Yes, the equivalent sample size of the prior will depend on your quantity of interest. Your prior can have a high equivalent sample size for some quantities and not for others.
@harrelfe , the idea with having a parameter describing what you call “bias” (or simply how the external data systematically differs from the new randomized study) makes a lot of sense to me and is my preferred way of approaching these situations. I’ve proposed that approach to borrowing from historical exponential hazard rates for time-to-event data, but with a more peaked and longer-tailed prior (e.g. double-exponential) than the normal distribution you propose. The rationale for the prior choice is as an approximation to model averaging between borrowing from the historical data and ignoring it (which is equivalent to a slab-and-spike prior, this is also in the spirit of this paper). From another perspective, this provides a smoother transition between borrowing/not-borrowing than the robust meta-analytic approach and outperform it in relatively extensive simulations.

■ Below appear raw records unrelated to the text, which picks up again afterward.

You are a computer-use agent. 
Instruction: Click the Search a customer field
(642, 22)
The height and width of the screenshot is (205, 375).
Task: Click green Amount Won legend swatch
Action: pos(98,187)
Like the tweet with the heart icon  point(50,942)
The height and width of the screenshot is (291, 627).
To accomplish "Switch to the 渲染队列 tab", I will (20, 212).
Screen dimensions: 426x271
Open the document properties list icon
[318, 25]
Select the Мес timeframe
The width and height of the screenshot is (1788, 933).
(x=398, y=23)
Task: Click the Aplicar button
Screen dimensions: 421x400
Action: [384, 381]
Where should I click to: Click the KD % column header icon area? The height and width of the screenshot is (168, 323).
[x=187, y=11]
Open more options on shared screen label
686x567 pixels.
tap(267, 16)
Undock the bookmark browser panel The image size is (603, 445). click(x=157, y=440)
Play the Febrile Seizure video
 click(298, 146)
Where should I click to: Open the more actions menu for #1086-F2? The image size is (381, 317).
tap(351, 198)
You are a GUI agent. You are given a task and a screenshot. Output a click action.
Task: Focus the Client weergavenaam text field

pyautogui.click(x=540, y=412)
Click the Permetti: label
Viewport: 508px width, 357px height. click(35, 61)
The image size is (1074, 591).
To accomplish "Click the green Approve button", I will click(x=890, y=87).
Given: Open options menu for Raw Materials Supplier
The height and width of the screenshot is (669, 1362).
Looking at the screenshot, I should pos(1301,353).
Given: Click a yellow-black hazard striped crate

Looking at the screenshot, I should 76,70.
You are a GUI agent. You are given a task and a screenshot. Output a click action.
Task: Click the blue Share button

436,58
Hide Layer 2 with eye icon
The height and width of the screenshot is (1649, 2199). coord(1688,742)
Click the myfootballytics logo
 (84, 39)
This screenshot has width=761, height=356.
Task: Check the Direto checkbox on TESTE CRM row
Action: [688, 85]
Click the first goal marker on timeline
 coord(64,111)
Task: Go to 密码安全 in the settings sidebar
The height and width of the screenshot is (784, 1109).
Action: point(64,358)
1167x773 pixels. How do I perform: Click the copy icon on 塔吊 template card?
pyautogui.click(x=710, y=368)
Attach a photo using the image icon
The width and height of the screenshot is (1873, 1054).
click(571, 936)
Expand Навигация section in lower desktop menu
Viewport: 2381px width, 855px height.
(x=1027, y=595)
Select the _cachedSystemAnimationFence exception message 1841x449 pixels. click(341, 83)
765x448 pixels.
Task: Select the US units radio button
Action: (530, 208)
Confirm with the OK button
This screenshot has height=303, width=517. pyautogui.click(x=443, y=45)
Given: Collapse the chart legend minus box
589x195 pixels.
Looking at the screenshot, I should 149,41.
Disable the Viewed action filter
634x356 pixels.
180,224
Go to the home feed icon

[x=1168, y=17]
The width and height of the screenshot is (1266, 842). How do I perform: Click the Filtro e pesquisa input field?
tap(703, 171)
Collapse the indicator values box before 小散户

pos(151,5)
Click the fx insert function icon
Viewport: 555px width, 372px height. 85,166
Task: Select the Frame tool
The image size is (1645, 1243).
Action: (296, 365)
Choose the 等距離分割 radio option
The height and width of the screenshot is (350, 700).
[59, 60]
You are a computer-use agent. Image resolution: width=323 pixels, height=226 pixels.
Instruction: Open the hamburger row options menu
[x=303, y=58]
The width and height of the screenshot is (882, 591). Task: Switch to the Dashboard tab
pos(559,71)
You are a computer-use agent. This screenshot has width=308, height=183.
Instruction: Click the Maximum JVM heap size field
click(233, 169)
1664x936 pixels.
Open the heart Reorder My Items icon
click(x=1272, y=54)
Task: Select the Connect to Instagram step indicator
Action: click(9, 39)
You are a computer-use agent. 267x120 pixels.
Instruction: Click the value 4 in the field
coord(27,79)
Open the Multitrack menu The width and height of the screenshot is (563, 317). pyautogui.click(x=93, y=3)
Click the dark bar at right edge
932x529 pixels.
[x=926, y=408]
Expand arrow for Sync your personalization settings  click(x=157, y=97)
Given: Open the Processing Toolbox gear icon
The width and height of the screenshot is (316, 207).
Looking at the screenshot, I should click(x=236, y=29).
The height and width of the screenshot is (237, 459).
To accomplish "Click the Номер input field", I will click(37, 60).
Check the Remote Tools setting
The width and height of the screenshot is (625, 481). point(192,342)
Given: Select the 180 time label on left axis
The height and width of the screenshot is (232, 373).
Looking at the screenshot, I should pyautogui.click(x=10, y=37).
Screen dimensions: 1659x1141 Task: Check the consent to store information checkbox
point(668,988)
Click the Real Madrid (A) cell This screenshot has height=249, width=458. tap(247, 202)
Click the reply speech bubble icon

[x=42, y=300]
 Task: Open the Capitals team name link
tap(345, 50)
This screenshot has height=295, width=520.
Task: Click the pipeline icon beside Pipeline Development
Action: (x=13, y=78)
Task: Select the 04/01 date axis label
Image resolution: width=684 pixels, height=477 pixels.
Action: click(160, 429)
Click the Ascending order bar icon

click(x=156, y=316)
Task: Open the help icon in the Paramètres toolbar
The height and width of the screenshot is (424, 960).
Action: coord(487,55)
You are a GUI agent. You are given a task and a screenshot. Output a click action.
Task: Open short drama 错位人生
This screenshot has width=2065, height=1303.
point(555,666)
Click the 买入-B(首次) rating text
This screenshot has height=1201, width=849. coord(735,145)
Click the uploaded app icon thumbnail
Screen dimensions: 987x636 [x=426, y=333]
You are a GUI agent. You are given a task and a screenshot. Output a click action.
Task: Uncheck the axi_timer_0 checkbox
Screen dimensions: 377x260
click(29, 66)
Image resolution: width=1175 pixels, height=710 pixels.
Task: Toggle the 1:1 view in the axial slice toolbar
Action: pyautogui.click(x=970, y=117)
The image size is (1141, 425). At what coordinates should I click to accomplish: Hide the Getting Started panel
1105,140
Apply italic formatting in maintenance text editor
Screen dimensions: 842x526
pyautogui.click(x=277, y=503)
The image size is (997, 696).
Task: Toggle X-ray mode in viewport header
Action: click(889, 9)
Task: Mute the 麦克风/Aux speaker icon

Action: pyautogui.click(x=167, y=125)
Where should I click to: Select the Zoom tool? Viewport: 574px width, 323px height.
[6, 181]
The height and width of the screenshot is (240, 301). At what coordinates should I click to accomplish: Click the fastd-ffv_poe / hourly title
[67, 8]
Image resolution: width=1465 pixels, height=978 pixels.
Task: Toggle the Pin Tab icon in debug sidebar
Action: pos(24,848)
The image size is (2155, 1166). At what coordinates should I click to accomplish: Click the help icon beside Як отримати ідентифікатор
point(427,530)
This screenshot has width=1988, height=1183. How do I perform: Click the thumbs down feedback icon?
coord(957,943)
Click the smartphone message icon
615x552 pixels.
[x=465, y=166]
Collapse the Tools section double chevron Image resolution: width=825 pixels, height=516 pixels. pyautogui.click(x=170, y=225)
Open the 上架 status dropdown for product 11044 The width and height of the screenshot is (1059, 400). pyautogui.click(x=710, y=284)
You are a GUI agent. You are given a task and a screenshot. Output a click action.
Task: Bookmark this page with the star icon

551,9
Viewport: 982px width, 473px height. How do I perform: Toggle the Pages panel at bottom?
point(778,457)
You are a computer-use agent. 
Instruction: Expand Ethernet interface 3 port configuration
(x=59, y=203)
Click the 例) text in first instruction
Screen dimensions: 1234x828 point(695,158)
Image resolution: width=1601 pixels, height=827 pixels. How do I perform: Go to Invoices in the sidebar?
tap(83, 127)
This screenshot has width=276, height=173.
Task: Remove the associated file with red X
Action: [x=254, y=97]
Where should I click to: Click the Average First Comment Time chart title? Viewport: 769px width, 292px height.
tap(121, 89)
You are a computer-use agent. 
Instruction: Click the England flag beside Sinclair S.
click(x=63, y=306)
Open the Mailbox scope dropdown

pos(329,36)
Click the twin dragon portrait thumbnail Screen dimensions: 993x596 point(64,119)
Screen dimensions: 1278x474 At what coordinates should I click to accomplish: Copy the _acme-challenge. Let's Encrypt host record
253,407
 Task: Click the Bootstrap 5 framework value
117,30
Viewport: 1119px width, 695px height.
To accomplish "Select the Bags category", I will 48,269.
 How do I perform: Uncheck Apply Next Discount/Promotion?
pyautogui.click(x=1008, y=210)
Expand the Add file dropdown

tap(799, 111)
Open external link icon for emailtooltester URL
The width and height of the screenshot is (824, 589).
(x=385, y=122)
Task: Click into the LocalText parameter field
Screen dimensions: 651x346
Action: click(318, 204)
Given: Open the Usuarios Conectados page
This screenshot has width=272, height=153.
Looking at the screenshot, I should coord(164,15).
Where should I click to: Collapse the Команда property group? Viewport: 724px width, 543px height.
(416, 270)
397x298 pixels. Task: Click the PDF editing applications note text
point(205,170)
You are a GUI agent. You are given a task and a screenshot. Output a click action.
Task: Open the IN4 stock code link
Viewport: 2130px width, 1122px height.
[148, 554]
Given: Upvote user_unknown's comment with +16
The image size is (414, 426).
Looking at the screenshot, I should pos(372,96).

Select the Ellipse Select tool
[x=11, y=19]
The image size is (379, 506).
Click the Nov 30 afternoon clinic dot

Last year, there was another paper with the same idea, where the authors used the horseshoe prior (I had tried that too as well as the regularized horseshoe, but it causes a lot of issues with divergent transitions - not entirely sure how the authors got that under control) and applied it to binomial (logistic regression) and exponential hazard rates. The authors also pointed out the parallel to the thinking in this older Pocock paper.
This is exceptionally helpful Björn and is giving me some of the key references I needed to add to the article. I had no idea that Pocock had proposed this and am glad to learn of your time-to-event approach.